Print the entries from the start through the line containing "tap(36, 223)", copying each line without changes.

━━━ Provided records

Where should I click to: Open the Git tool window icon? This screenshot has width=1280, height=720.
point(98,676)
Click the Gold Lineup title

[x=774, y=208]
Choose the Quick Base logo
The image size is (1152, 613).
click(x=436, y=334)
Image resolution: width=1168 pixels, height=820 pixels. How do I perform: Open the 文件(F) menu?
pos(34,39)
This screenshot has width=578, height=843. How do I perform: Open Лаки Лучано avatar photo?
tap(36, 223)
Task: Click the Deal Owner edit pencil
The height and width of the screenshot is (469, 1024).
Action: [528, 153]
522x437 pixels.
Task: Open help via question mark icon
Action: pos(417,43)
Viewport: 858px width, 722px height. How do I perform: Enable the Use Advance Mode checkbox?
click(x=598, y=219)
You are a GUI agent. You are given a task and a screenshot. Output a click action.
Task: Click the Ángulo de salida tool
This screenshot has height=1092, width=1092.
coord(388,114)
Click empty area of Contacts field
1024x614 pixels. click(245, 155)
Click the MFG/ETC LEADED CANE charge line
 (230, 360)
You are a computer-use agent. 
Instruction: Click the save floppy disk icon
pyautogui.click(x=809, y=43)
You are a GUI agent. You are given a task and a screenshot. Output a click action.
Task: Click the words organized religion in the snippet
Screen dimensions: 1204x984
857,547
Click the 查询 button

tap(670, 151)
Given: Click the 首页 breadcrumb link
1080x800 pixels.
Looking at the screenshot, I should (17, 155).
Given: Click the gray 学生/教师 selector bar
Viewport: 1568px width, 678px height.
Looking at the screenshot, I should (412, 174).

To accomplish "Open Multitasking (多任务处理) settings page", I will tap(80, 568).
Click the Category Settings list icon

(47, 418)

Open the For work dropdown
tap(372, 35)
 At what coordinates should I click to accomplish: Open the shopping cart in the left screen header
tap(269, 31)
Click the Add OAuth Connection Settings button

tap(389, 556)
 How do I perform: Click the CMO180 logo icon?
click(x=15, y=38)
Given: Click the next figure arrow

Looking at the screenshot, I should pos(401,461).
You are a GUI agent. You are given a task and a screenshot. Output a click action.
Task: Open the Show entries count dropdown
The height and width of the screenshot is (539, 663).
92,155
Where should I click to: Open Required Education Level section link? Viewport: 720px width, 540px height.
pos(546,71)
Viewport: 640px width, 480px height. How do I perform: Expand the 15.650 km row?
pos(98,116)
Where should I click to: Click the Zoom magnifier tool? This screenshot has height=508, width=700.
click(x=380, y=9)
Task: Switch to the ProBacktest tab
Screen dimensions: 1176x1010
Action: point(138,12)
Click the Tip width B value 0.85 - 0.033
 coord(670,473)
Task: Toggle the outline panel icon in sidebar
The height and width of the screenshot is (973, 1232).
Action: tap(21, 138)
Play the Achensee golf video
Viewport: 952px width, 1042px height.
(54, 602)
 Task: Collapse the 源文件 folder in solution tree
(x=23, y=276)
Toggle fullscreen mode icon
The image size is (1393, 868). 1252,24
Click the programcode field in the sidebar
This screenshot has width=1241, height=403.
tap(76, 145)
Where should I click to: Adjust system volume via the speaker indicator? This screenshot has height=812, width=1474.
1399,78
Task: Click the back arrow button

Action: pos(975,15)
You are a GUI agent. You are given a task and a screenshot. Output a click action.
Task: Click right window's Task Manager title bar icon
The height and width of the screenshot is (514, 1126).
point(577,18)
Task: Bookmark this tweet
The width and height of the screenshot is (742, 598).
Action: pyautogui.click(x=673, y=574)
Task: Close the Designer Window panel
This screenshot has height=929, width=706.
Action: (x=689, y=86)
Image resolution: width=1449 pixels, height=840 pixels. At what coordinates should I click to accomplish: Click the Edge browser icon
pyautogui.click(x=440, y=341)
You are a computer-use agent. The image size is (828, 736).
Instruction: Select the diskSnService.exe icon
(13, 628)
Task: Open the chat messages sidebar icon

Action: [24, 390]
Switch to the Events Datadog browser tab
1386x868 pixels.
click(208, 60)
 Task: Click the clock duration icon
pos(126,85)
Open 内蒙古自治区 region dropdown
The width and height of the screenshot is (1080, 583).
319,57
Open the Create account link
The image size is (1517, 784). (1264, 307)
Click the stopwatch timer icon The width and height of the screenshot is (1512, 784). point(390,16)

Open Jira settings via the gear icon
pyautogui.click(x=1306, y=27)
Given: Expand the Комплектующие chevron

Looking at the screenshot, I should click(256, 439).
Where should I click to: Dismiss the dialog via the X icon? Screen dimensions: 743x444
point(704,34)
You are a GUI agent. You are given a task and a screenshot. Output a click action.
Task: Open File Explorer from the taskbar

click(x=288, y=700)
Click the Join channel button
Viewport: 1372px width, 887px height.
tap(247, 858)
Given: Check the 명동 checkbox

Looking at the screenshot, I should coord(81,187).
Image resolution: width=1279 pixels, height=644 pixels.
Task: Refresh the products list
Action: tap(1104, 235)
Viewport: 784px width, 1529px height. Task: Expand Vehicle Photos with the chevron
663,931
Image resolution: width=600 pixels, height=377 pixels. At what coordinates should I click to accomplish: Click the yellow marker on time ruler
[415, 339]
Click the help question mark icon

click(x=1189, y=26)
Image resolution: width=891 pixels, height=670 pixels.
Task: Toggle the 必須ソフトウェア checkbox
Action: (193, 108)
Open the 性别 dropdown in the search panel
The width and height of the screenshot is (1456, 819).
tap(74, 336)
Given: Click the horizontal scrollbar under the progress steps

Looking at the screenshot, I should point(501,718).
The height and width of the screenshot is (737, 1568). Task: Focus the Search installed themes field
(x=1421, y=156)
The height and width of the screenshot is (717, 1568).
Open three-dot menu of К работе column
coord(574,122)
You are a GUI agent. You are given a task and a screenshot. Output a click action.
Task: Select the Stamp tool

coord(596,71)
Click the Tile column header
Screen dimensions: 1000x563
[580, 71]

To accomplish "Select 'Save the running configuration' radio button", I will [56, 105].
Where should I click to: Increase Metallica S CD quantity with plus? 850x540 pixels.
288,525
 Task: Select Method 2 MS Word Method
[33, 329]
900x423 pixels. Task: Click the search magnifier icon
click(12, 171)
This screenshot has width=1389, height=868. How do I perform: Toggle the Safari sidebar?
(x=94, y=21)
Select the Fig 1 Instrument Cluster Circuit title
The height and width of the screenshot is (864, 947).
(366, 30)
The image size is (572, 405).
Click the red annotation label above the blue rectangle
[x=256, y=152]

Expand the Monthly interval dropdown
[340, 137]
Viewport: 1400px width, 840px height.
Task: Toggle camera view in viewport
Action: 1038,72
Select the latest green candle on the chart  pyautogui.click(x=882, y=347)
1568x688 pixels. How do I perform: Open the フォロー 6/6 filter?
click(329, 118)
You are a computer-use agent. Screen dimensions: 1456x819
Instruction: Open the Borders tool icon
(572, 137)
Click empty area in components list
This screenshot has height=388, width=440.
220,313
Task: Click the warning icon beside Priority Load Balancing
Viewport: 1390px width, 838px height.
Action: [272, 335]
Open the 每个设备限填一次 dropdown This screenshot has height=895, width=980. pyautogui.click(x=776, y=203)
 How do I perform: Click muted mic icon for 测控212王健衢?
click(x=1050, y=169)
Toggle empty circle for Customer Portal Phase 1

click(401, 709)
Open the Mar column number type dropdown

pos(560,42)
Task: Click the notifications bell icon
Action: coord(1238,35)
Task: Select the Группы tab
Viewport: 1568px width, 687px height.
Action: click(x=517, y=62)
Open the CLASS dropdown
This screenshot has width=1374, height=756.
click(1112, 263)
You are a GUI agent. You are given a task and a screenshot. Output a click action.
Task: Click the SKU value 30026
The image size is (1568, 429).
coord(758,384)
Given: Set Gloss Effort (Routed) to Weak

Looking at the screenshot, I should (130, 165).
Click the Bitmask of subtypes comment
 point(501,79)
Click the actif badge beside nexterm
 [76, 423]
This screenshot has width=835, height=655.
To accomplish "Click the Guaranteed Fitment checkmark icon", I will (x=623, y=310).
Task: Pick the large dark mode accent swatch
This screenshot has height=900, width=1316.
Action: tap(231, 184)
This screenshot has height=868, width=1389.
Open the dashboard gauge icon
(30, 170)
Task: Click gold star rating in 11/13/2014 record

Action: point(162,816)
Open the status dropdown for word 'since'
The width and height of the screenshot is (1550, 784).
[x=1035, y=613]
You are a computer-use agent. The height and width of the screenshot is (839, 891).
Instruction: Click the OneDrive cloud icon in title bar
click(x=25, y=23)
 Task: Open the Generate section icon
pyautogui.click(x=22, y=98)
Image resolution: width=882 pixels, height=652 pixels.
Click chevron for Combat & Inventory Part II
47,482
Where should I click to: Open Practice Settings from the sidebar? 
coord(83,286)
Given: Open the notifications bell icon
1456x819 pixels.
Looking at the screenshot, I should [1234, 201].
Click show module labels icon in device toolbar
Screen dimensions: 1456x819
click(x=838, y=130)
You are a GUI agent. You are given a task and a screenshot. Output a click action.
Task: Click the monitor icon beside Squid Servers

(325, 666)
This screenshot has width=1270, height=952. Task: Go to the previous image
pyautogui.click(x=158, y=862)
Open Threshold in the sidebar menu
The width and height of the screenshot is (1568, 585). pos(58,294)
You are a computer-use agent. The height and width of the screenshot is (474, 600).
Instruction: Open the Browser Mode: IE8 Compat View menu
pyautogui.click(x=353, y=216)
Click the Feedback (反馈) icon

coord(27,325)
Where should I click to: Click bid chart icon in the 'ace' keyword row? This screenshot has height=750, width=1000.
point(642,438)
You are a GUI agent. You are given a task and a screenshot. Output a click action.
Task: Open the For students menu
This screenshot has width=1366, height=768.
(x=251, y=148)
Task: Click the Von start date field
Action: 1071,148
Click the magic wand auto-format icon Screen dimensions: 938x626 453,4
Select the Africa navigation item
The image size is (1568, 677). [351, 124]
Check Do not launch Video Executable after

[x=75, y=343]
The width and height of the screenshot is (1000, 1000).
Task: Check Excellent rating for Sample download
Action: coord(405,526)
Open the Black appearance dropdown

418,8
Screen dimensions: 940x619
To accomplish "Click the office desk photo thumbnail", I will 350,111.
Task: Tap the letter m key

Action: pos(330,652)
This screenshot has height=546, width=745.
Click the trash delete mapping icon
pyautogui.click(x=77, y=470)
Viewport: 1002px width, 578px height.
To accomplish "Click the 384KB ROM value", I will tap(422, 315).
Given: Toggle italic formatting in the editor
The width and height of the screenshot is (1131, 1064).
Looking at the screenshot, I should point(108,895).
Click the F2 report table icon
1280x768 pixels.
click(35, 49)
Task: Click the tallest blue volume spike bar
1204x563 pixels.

━━━━━━

Output for this task:
Where should I click to: Open the Git tool window icon? This screenshot has width=1280, height=720.
point(98,676)
Click the Gold Lineup title

[x=774, y=208]
Choose the Quick Base logo
The image size is (1152, 613).
click(x=436, y=334)
Image resolution: width=1168 pixels, height=820 pixels. How do I perform: Open the 文件(F) menu?
pos(34,39)
This screenshot has width=578, height=843. How do I perform: Open Лаки Лучано avatar photo?
tap(36, 223)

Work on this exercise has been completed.